* WHAT THE TASK REQUIRES: Return the data given below exactly as it appears.

(Saved data entries)
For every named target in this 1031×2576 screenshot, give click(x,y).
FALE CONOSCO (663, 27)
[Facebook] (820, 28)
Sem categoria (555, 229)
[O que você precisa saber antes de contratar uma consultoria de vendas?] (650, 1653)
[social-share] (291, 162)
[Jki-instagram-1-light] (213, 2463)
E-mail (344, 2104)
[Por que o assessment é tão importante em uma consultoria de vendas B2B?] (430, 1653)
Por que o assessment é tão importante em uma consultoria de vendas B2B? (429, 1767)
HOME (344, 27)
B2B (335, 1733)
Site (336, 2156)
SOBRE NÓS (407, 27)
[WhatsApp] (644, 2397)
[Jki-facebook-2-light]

* RESPONSE AREA:
For every named target in this 1031×2576 screenshot, give click(x,y).
FALE CONOSCO (663, 27)
[Facebook] (820, 28)
Sem categoria (555, 229)
[O que você precisa saber antes de contratar uma consultoria de vendas?] (650, 1653)
[social-share] (291, 162)
[Jki-instagram-1-light] (213, 2463)
E-mail (344, 2104)
[Por que o assessment é tão importante em uma consultoria de vendas B2B?] (430, 1653)
Por que o assessment é tão importante em uma consultoria de vendas B2B? (429, 1767)
HOME (344, 27)
B2B (335, 1733)
Site (336, 2156)
SOBRE NÓS (407, 27)
[WhatsApp] (644, 2397)
[Jki-facebook-2-light]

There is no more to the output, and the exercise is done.